Consumer culture is a form of material culture facilitated by the market, which thus created a particular relationship between the consumer and the goods or services he or she uses or consumes. Traditionally social science has tended to regard consumption as a trivial by-product of production. However, sociologists have increasingly come to recognize the value of studying consumer culture for its own sake. It could indeed be argued that consumer culture represents one of the primary arenas in which elements of social change are played out in everyday life. Consumer culture can be distinguished from consumption per se, insofar as it is more about the relationship between the material and the cultural rather than the status and inequalities implied by the ownership of consumer goods. In this sense consumer culture is not simply a process by which commercial products are “used up” by consumers. People’s relationship to consumer culture is meaningful and reflects, and potentially reproduces, particular values and forms of status. In this sense consumer culture arguably lies at the heart of the relationship between structure and agency in contemporary society. It demonstrates the power of capitalism to reproduce the parameters within which citizens of a consumer society live their everyday lives. Consumer culture gives us the tools to express who it is we are, but while doing so it simultaneously reinforces an economic system in which the individual’s ability to be free or to choose is, ironically, constrained. A number of texts have sought to understand the social significance of consumer culture and this ability to divide as well as to provide.

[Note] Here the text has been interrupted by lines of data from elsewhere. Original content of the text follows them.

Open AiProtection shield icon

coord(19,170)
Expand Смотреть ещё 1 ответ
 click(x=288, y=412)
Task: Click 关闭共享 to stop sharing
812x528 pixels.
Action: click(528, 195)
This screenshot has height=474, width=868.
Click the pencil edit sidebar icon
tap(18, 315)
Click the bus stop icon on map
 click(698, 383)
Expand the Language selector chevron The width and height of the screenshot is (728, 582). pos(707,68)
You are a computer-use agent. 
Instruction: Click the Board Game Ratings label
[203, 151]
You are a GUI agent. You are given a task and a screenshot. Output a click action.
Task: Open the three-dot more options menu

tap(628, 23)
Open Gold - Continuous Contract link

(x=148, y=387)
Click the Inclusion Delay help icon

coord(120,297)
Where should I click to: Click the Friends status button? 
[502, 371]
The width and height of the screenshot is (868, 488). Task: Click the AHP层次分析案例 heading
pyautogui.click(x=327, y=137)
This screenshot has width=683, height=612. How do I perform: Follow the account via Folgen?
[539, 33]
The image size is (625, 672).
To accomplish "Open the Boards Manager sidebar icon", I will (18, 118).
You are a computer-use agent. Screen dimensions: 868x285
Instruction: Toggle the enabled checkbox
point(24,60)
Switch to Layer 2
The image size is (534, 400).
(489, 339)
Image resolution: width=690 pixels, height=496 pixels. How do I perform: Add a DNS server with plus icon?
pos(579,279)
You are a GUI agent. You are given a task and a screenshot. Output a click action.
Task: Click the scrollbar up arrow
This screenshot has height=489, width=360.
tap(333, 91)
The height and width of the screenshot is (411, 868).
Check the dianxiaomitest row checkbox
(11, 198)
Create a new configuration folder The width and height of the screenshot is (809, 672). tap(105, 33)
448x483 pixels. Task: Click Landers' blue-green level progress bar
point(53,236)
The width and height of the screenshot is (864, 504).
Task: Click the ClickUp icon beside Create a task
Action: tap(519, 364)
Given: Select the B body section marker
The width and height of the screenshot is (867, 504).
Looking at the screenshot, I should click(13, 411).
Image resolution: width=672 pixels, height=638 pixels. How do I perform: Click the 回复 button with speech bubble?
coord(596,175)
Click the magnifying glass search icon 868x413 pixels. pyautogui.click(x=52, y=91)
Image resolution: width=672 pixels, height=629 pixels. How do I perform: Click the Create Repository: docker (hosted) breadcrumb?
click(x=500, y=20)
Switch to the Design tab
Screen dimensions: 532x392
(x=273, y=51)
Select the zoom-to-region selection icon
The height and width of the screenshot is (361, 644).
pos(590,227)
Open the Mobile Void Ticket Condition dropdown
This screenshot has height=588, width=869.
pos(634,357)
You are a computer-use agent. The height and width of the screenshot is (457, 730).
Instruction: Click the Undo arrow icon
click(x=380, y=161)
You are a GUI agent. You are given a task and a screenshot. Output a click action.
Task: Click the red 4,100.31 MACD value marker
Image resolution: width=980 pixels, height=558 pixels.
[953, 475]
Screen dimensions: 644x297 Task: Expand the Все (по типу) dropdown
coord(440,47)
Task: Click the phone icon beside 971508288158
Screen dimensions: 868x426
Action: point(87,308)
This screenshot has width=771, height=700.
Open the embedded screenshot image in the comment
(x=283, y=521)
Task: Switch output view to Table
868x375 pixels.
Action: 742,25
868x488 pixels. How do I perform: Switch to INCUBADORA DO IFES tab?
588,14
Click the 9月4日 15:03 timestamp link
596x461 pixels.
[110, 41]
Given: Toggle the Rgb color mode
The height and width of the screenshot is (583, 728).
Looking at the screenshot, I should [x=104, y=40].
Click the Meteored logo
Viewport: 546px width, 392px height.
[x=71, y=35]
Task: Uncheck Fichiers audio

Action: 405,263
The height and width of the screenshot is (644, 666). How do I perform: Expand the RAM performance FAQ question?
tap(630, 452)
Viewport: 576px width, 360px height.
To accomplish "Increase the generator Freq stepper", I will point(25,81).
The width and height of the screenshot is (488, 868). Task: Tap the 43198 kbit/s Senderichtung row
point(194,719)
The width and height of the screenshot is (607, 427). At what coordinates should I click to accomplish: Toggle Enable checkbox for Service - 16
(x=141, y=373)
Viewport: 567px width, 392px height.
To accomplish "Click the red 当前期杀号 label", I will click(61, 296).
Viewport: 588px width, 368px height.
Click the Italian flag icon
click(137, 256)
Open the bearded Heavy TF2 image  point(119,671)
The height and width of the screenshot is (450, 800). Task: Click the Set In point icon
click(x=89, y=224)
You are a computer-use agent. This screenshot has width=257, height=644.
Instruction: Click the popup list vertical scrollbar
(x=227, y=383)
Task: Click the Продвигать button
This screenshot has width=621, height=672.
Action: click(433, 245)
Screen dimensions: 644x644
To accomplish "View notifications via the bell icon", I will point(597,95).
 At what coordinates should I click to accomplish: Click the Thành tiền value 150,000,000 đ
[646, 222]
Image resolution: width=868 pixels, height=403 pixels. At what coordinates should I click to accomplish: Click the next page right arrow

General Overviews and Key Works

Consumer culture came to sociological prominence in the 1990s and 2000s as scholars came to recognize that consumption was significant for its own sake. This reflected broader trends such as the “Cultural Turn” and the increased focus on the cultural dimensions of post-modernity. A range of books have sought to demonstrate the significance of consumption to social change. Featherstone 1990 examines the sociological significance of the accumulation of material culture, while Ritzer 1993 looks at the way in which rationalization functions in the context of consumer culture. By utilizing a range of well-chosen extracts from a diverse range of sources, Lee 2000 pinpoints the contemporary significance of consumer culture. Meanwhile, Slater 1997 designates consumer culture as an issue intimately bound up with that of modernity, while Gabriel and Lang 1995 explores the consumer from a cross-disciplinary perspective. Lury 1996 is particularly effective on the consumption of identity in a changing world, while Nava 1991 and Sassatelli 2007 highlight the political significance of consumption.